Bubble hash and rosin are two products that can be made from cannabis plant material using mechanical (solventless) techniques. However, owing to the differences in the extraction process, the finished products have different textures, potencies, and commercial applications.
If you're looking to produce solventless extracts commercially or experiment with solventless extraction at home, understanding the differences and similarities between bubble hash and rosin can help you get the best out of each of these fabulous products.
Both bubble hash and rosin are made using mechanical extraction processes that don't involve the introduction of solvents like butane, propane, ethanol, or supercritical CO2. However, whereas bubble hash is made using cold water and gravity, rosin is made using pressure and heat.
This fundamental difference means a difference in processing equipment—you can make bubble hash with equipment that's as simple as a bucket and a hand paddle (although you'll need professional hash washing equipment to produce bubble hash commercially), whereas special equipment with pressurized cylinders and heated plates is required for pressing rosin.
Ice Water Extraction Process
To make bubble hash or “ice water hash,” cannabis buds or trim (fresh frozen, frozen, or dried and cured) are submerged in ice water and agitated using a mechanical agitator or hand paddle until the trichome heads separate from the plant material and fall to the bottom of the vessel. From there, the fallen trichomes are filtered through micron-rated "bubble bags," starting with a 220µm bag and finishing with a 45µm or 25µm bag to capture the largest, highest-quality trichome heads.
The result of the bubble hash making process—depending on the size of the micron heads—is pure or near-pure hash. After filtration, the bubble hash is dried in a freeze dryer to remove the moisture, leaving a light-brown concentrate with a grainy or sandy texture.
Rosin Extraction Process
Rosin is a little different from bubble hash in that there are several substances you can use for your starting material.
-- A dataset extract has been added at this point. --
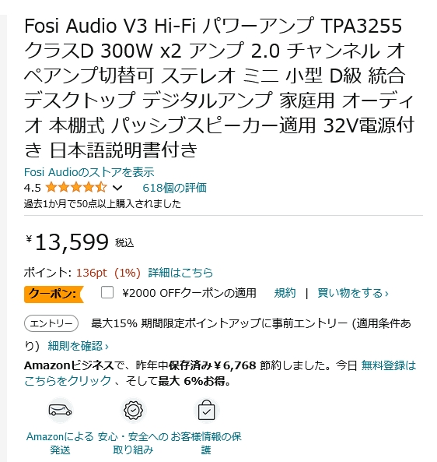
Task: Expand the rating breakdown chevron
Action: pos(117,188)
In contrast, you'll always use cannabis buds or trim when making bubble hash.
To make rosin, you place bubble hash, dry sift hash, kief, or cannabis flowers in a rosin bag, fold the bag inside parchment paper, and press this “packet” between the heated plates of a rosin press. After a few seconds to a minute, the walls of the trichome heads will rupture and the sticky resin inside will flow out onto the parchment paper for collection. Check out our How to Make Rosin guide for a detailed step-by-step explanation.
Purity, Potency, Color, and Flavor
The purity, potency, color, and flavor of either bubble hash or rosin depend on the quality and freshness of the starting material and the type of extraction equipment you use.
- Purity. Both bubble hash and rosin have the potential to be very pure extracts, with minimal if any plant matter. Achieving the highest possible purity and quality generally depends on the size of the trichome heads on the original plant material, the quality and precision of the extraction equipment used, and the extractor’s skill level.
- Potency. Both extracts can contain upwards of 60% THC, which is much higher than the THC content of whole flower. However, only rosin can reach percentages of 80% THC, and occasionally higher, because it's a more highly refined extract.
- Color. Bubble hash is generally beach-sand blonde or very light in color (depending on the maturity of the trichomes), whereas rosin can come out translucent, golden, or amber—depending on the starting material. Flower rosin (rosin pressed directly from dried-and-cured cannabis flowers) is generally darker than bubble hash rosin or rosin pressed from dry sift hash. However, you can still achieve a golden yellow color with the right starting material and equipment.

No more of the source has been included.